Anne Frydman. Reading With Nabokov // The New Leader. 1981. Vol 64. № 23 (December 14). P. 25–27
(перевод А. Курта).
Саймон Карлинский
Лекции Набокова по русской литературе
На факультетах славистики и университетских кампусах Америки одно время бытовала занимательная история: когда главный департамент высшего образования Восточного побережья решил предложить Владимиру Набокову должность профессора и обсуждалась его кандидатура, известный ученый русского происхождения{221} заметил, что пригласить великого русского писателя прочесть лекции по русской литературе — все равно что пригласить слона прочесть курс лекций о слонах. Что за странное замечание и пример! Известных художников, поэтов и композиторов нередко приглашают читать лекции за прошлые заслуги. Что же касается слонов, то общительный, красноречивый слон, если бы таковой нашелся, определенно мог бы прочесть курс по изучению его вида. Именно таким — общительным и красноречивым — был Набоков-критик, художественный переводчик и, наконец, исследователь литературы.

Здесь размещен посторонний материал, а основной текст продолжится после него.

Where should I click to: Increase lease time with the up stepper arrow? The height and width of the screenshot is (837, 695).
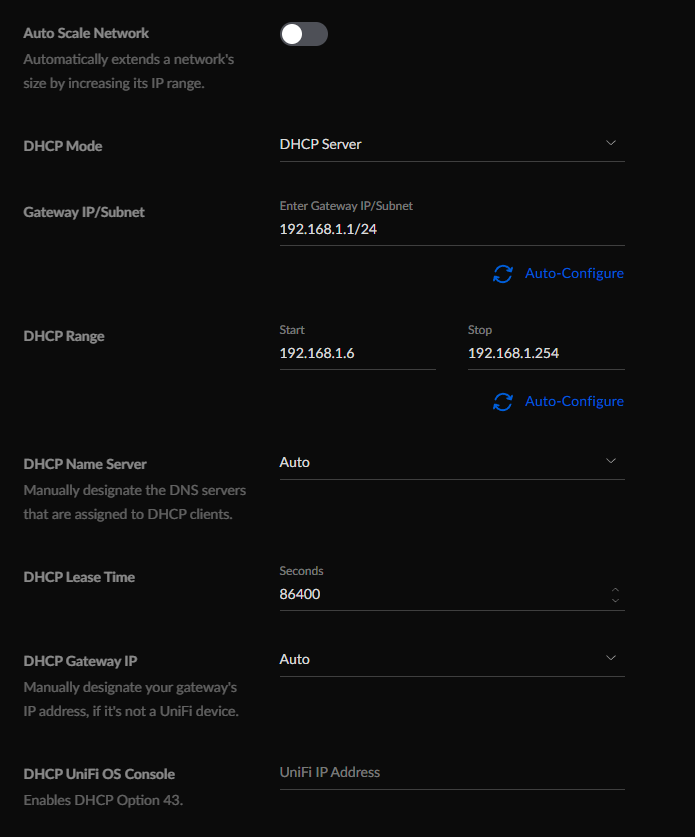[x=615, y=589]
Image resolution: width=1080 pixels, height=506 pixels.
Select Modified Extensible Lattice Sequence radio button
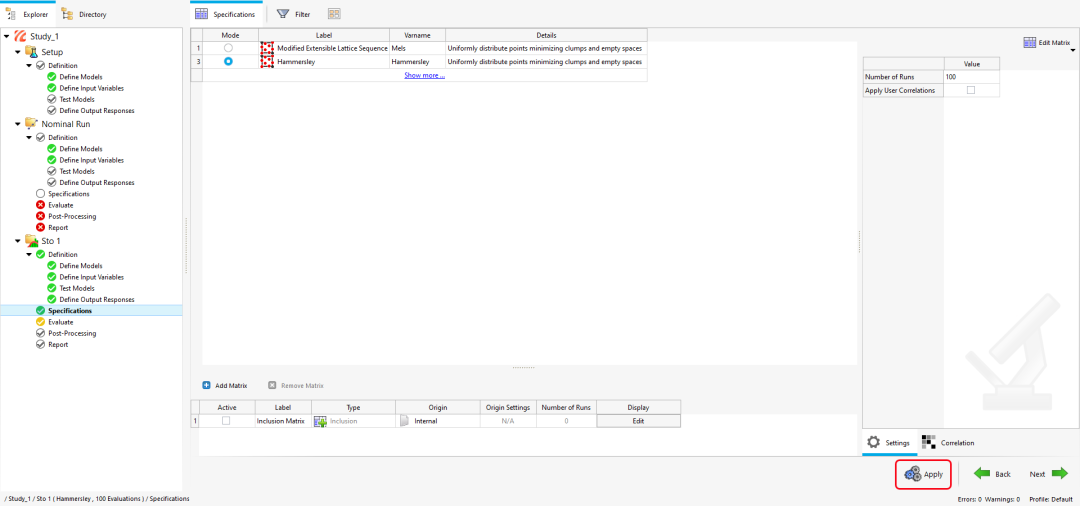(228, 48)
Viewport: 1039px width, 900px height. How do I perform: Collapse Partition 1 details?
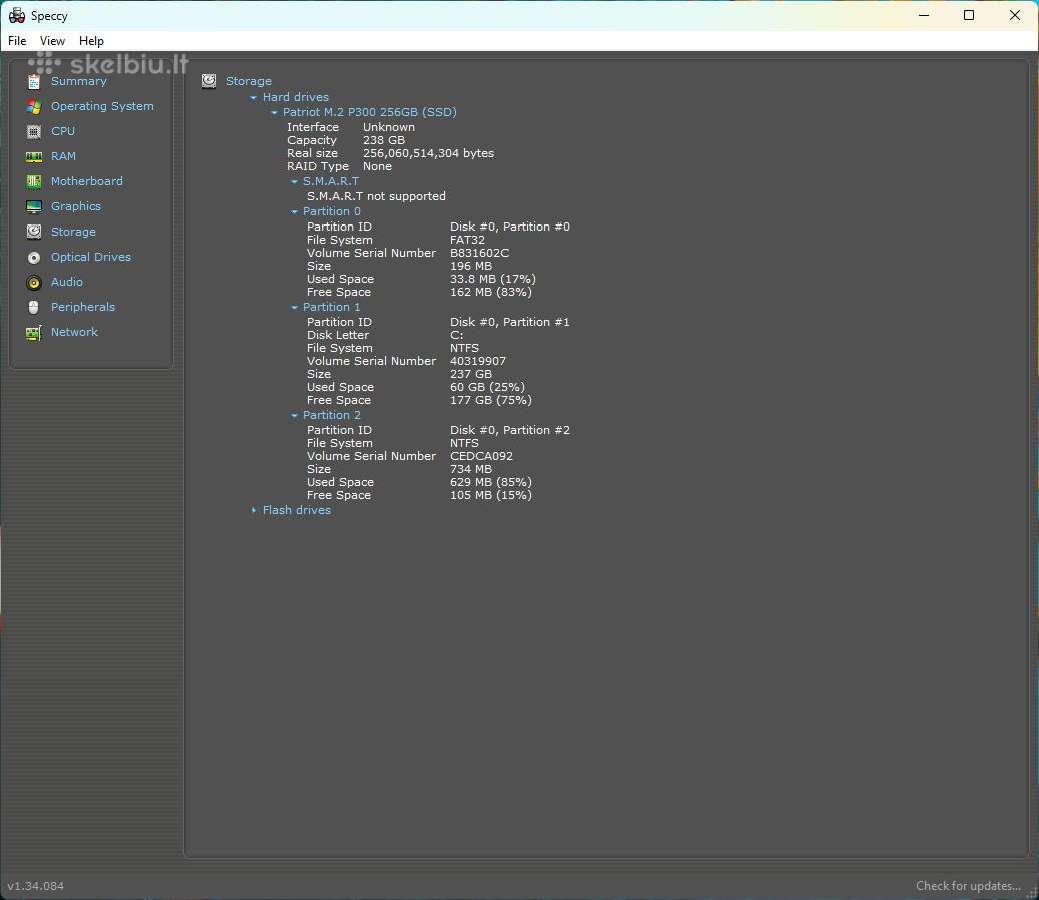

Младший современник Пастернака, Мандельштама и Цветаевой, Набоков не избежал влияния символизма и постсимволизма — предреволюционных литературных течений, которые сформировали этих трех крупных поэтов. Как и они, Набоков не признавал утилитарной и идеологической критики, господствовавшей в русской культуре в конце XIX века, и высоко чтил литературное мастерство и филигранную словесную ткань художественного произведения. Однако его неприязнь к неоклассицизму XVII и XVIII вв. и многим русским предшественникам Пушкина скорее сближают его с утилитарной критикой XIX в., чем с русским модернизмом начала XX в.
В английской и русской автобиографиях Набоков рассказывает, как зачитывался русскими книгами в обстановке нерусского Кембриджа, опасаясь забыть или засорить культурное наследие, соединившее его с родиной, которую он уже не надеялся увидеть. Насколько русская литература пропитала его кембриджские годы, видно из рассказа об увлечении футболом (он был прирожденным вратарем): в русской автобиографии (в отличие от английской) этот рассказ украшен ссылками на Чехова, Тургенева и Пушкина.
Довольно рано Набоков начинает скрещивать свою прозу и поэзию с литературоведческими штудиями. Три стихотворных пьесы 1923–1924 гг. и комедия «Событие» (1938) — великолепные стилизации, в которых ощущается влияние русских писателей 19 в. А «Дар» (1938) — не только роман, но и сжатая история литературы XIX в. В американский период вершиной этого жанра стали «Бледный огонь» и «Ада», где литературоведческие изыскания и широкая эрудиция автора участвуют в развитии сюжета. Подобно тому как повествование в «Бледном огне» приняло форму комментариев к длинной поэме, изощренный и ни на что не похожий прозаический четырехтомный перевод «Евгения Онегина» стал поводом для изучения пушкинского языка и стиля.